Extracted material:
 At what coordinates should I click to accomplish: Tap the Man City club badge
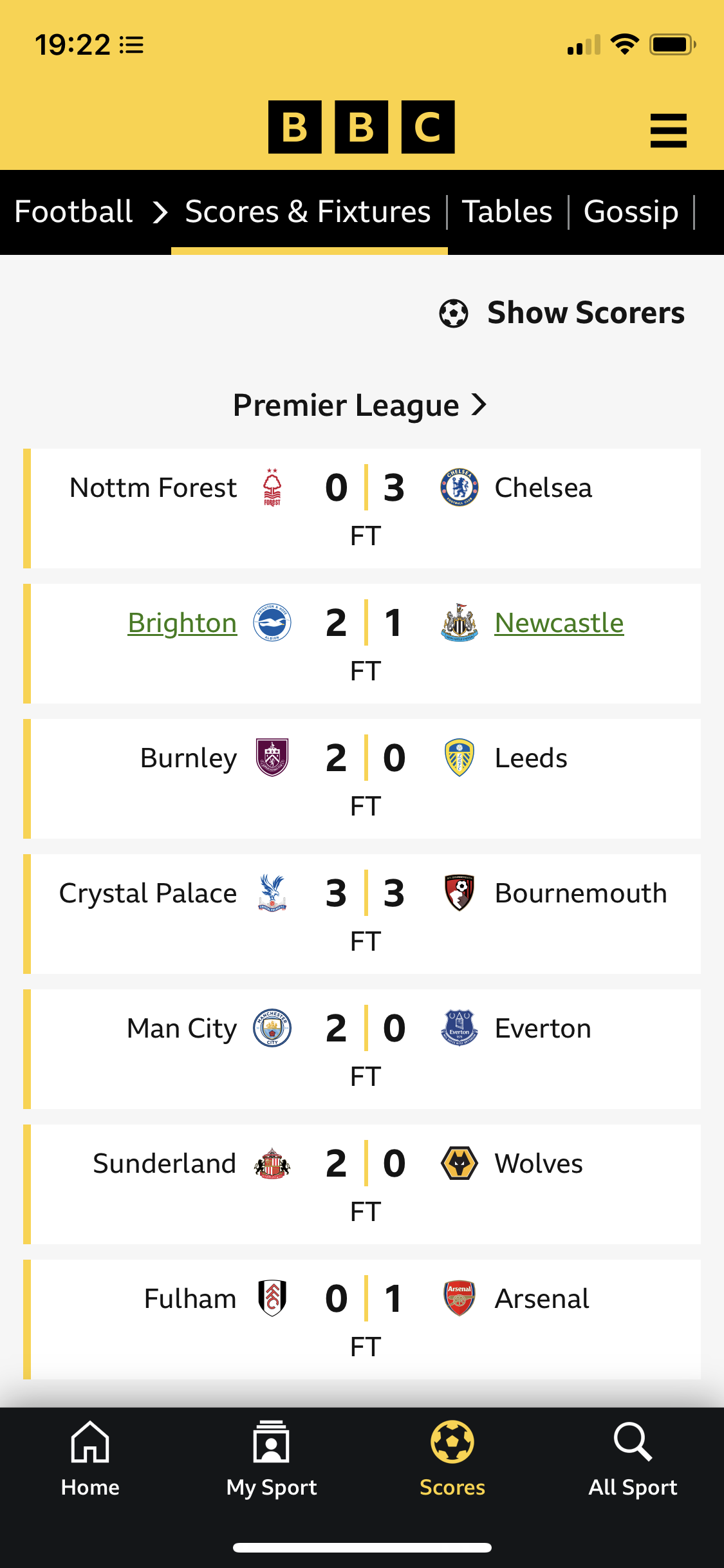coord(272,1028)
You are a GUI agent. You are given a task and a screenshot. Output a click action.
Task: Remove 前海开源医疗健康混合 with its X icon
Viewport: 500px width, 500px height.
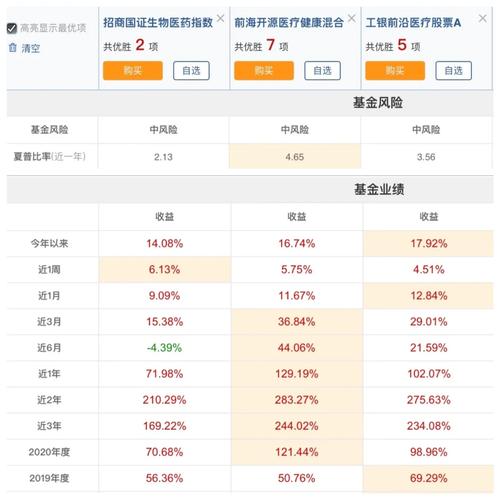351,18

* * *

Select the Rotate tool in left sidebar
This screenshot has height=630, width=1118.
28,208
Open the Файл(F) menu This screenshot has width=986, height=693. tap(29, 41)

Task to carry out:
Taking the entries above, restate exactly those lines that fall between the line with "Select the Rotate tool in left sidebar" and the line with "Open the Файл(F)", keeping both of those lines too.

Result:
Select the Rotate tool in left sidebar
This screenshot has height=630, width=1118.
28,208
Open the Файл(F) menu This screenshot has width=986, height=693. tap(29, 41)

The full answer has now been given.